Sunday, October 29, 2006

How fast did the market learn from "Moneyball?"

In “Moneyball,” Michael Lewis told the story of how the Oakland A’s were able to succeed on a small budget by realizing that undervalued talent could be picked up cheap. Specifically, GM Billy Beane realized that the market was undervaluing on-base percentage, and acquired hitters who took lots of walks at salaries that undervalued their ability to contribute to victory.

But once Moneyball was released in 2003, every GM in baseball learned Beane’s "secret." Furthermore, a couple of his staff members left that year for GM jobs with other teams. In theory, this should have increased competition for high-OBP players, and raised their salaries to the point where the market inefficiency disappeared.

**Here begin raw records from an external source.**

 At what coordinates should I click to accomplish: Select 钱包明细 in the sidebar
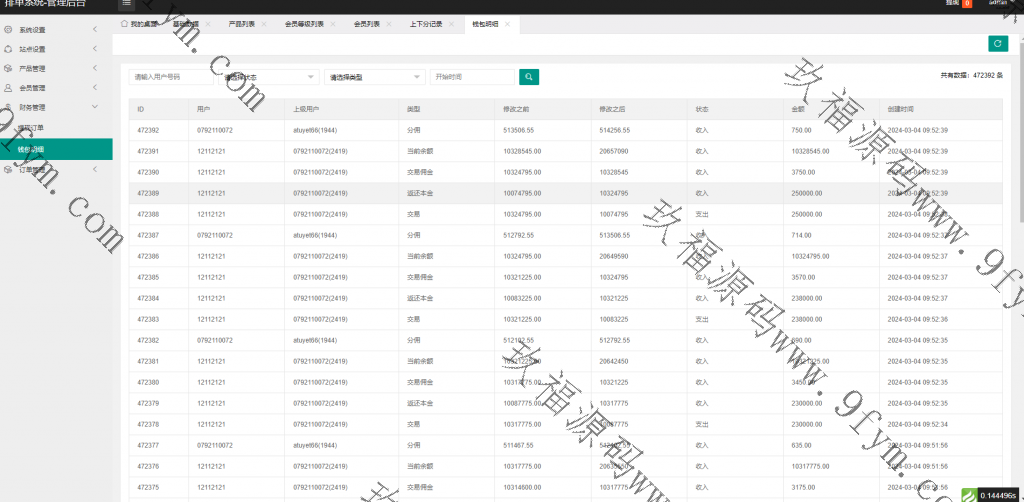32,149
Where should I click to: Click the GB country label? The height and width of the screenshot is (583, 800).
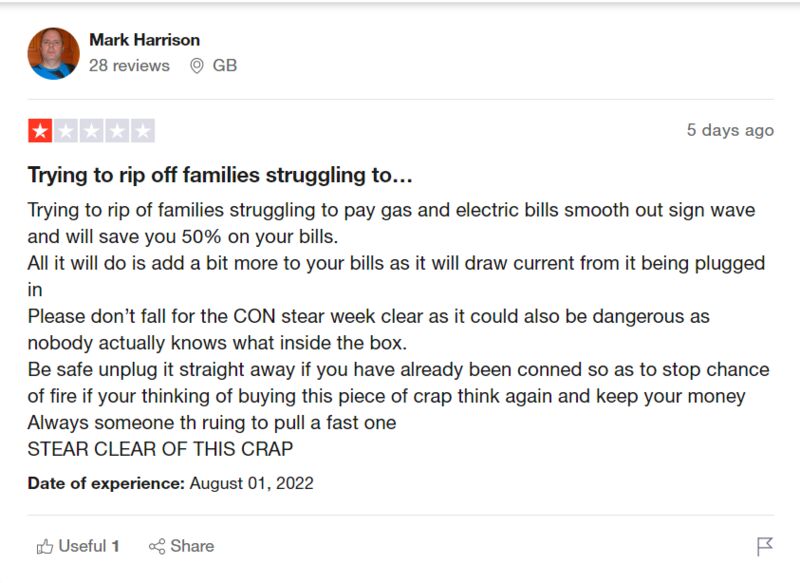tap(228, 65)
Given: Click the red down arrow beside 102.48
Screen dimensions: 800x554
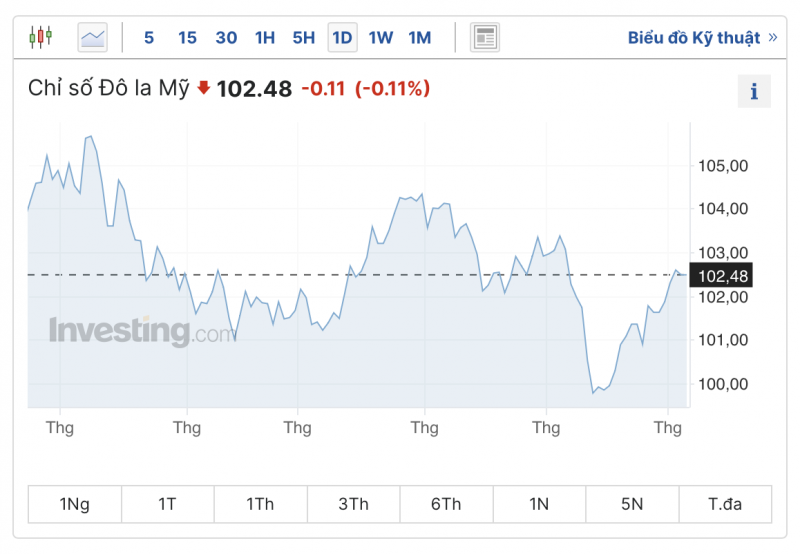Looking at the screenshot, I should pyautogui.click(x=204, y=88).
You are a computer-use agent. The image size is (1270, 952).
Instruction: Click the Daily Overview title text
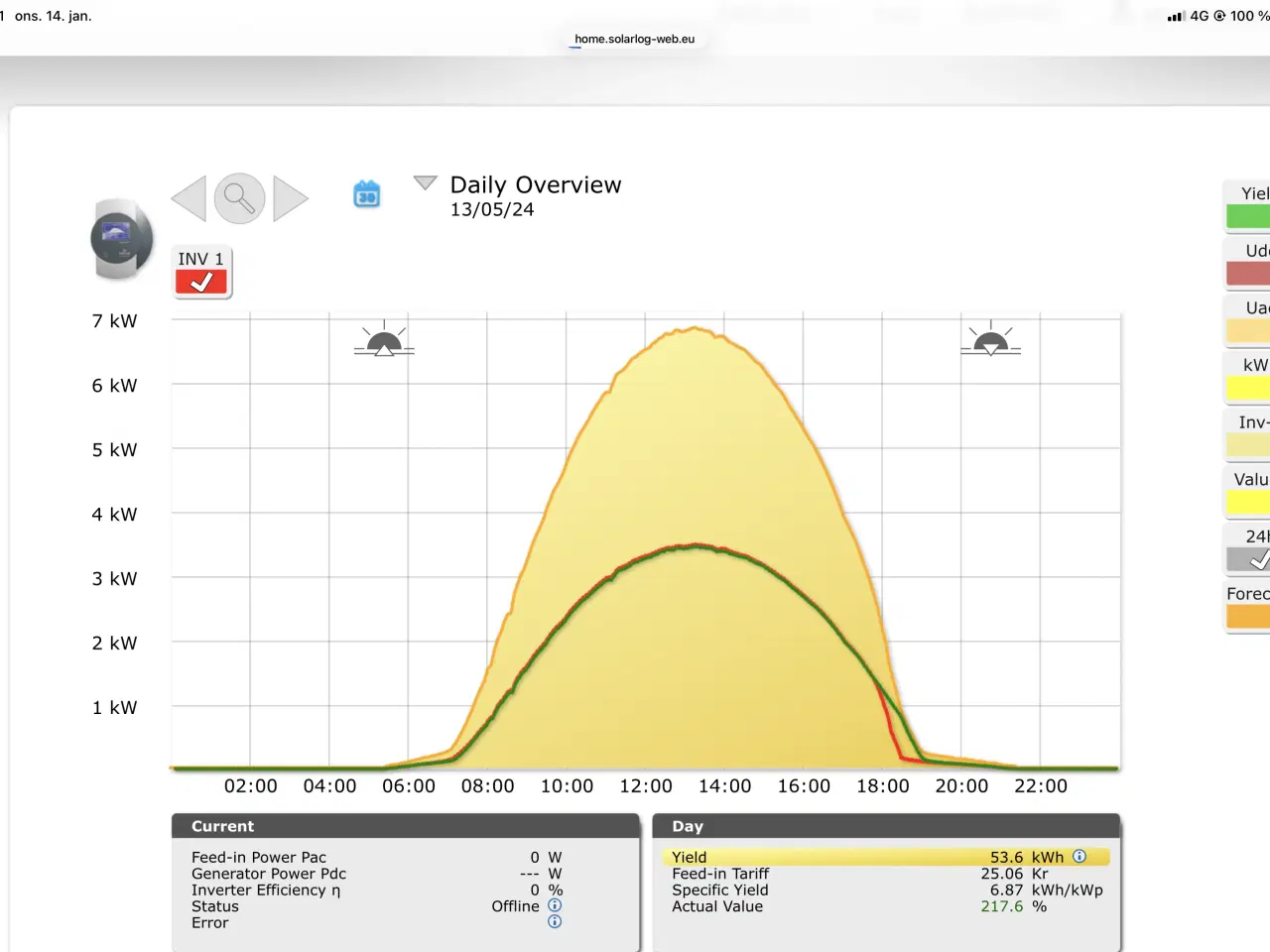tap(536, 185)
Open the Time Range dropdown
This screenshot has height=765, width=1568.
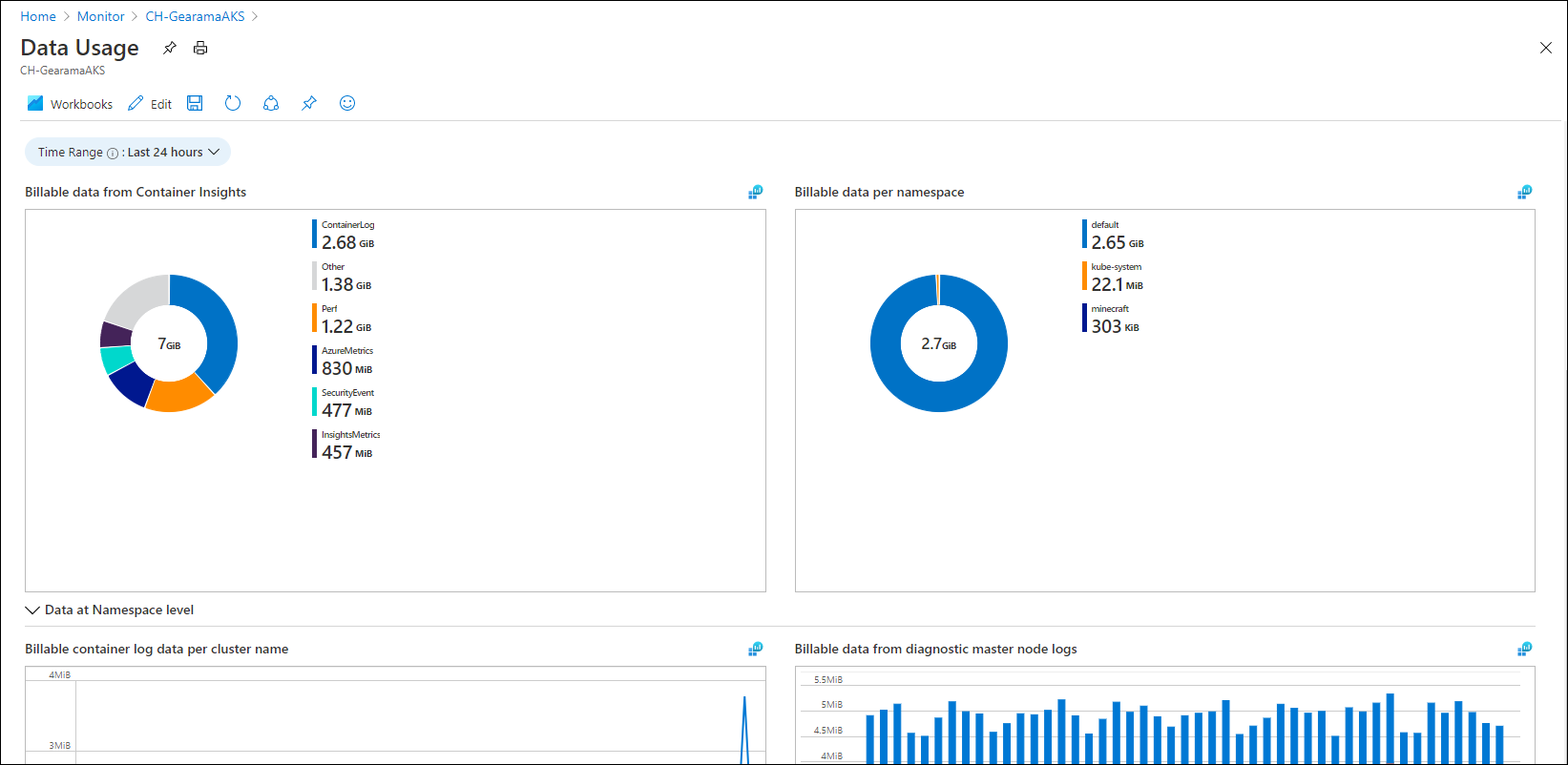[128, 152]
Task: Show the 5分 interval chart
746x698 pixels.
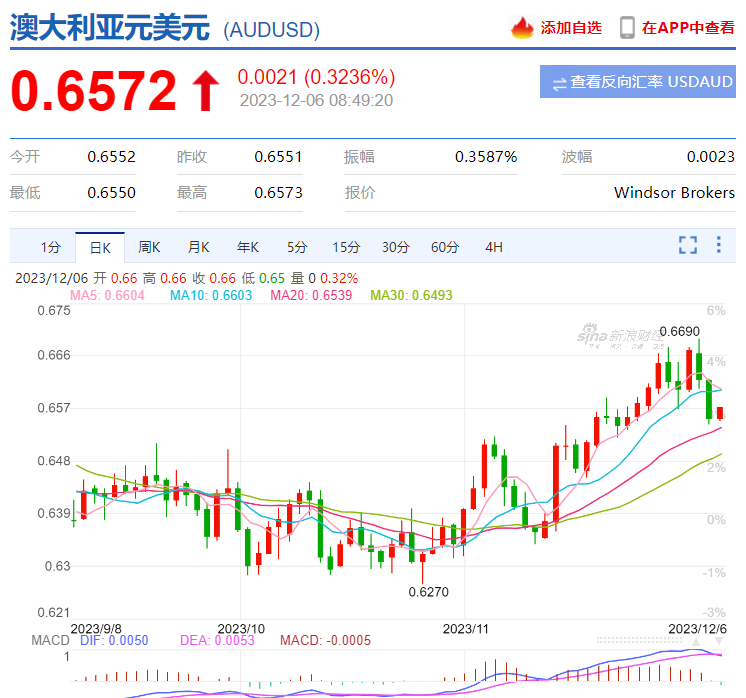Action: click(x=297, y=247)
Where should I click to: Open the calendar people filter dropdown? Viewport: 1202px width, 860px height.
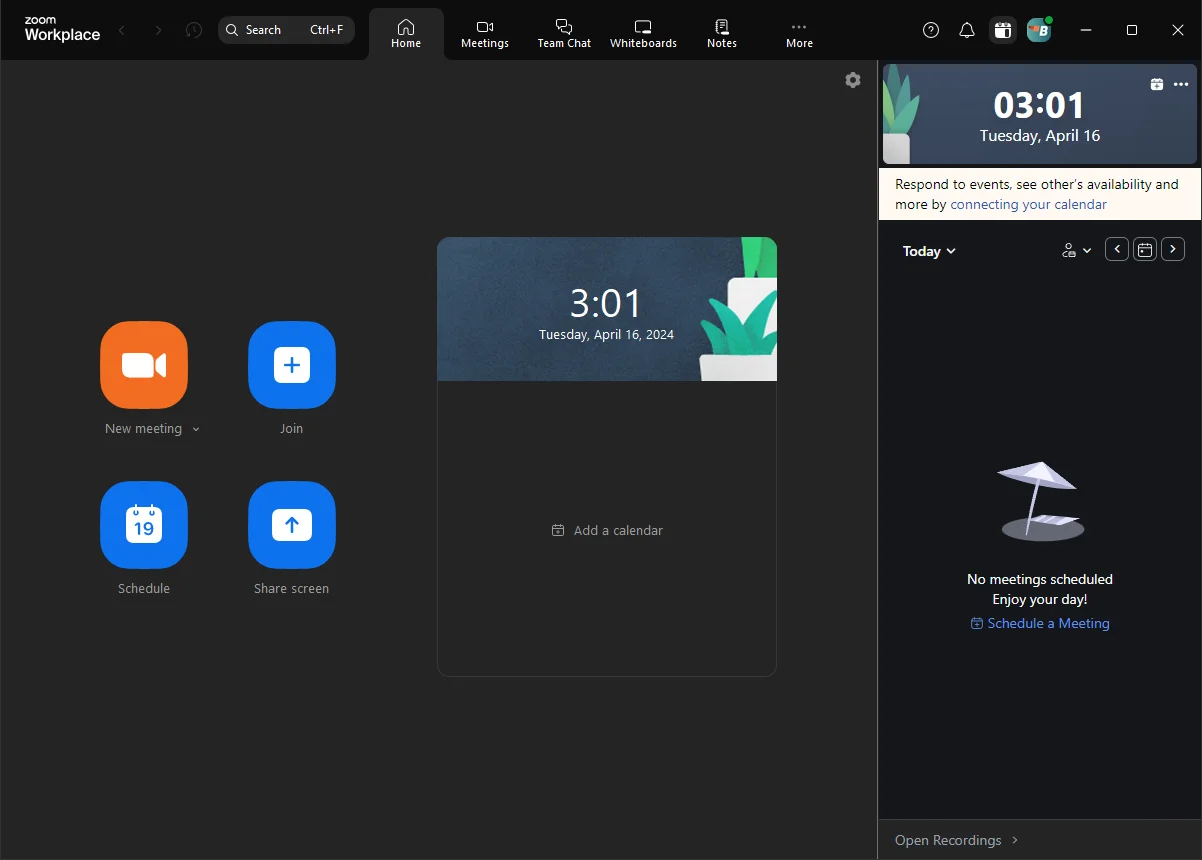click(1077, 251)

Did that really happen? In “
An Economic Evaluation of the Moneyball Hypothesis,” economists Jahn K. Hakes and Raymond D. Sauer say that yes, it did.

Hakes and Sauer ran regressions for each year from 2000 to 2004, trying to predict (the logarithm of) players’ salary from several other variables: on-base percentage, slugging percentage, whether they were free agents, and so on. They found that in each year from 2000 to 2003, slugging percentage contributed more to salary than on-base percentage. But, in 2004, the first year after Lewis’s book, the coefficients were reversed – on-base percentage was now more highly valued that slugging percentage.

"This diffusion of statistical knowledge," they write, " … was apparently sufficient to correct the mispricing of skill."

But I’m not really sure about that.

The main reason is that, taking the data at face value, the 2004 numbers show not the market correcting, but the market overcorrecting.

For 2004, the study shows 100 points of on-base percentage worth 44% more salary, and 100 points of slugging worth only 24% more salary.

At first, that looks like confirmation: a ratio of 44:24 (1.8) is almost exactly the “correct” ratio of the two values (for instance, see the last two studies
here). But the problem is the “inertia” effects that Hakes and Sauer mention: the market can’t react to a player until his long-term contract is up.

Suppose only half the players in 2004 were signed that year. The other half would have been signed at something around the old, 2002, ratio, which was a 14% increase for OBP, but a 23% increase for SLG.

So half the players are 14:23, and the average of both halves is 44:24. That means the other half must be about 74:25. That is, the players signed in 2004 would have had their on-base valued at three times their slugging, when the correct ratio is only around two. Not only did GMs learn from “Moneyball,” they overlearned. The market is just as inefficient, but in the other direction!

And only free-agent salaries are set in a competitive market. The rest are set arbitrarily by the teams, or by arbitrators. If those salaries didn’t adjust instantly, then the market ratio for 2004 is even higher than 3:1. In the extreme case, if you assume that only free-agent salaries were affected by the new knowledge, and only half of players were free agents, the ratio would be higher, perhaps something like 6:1.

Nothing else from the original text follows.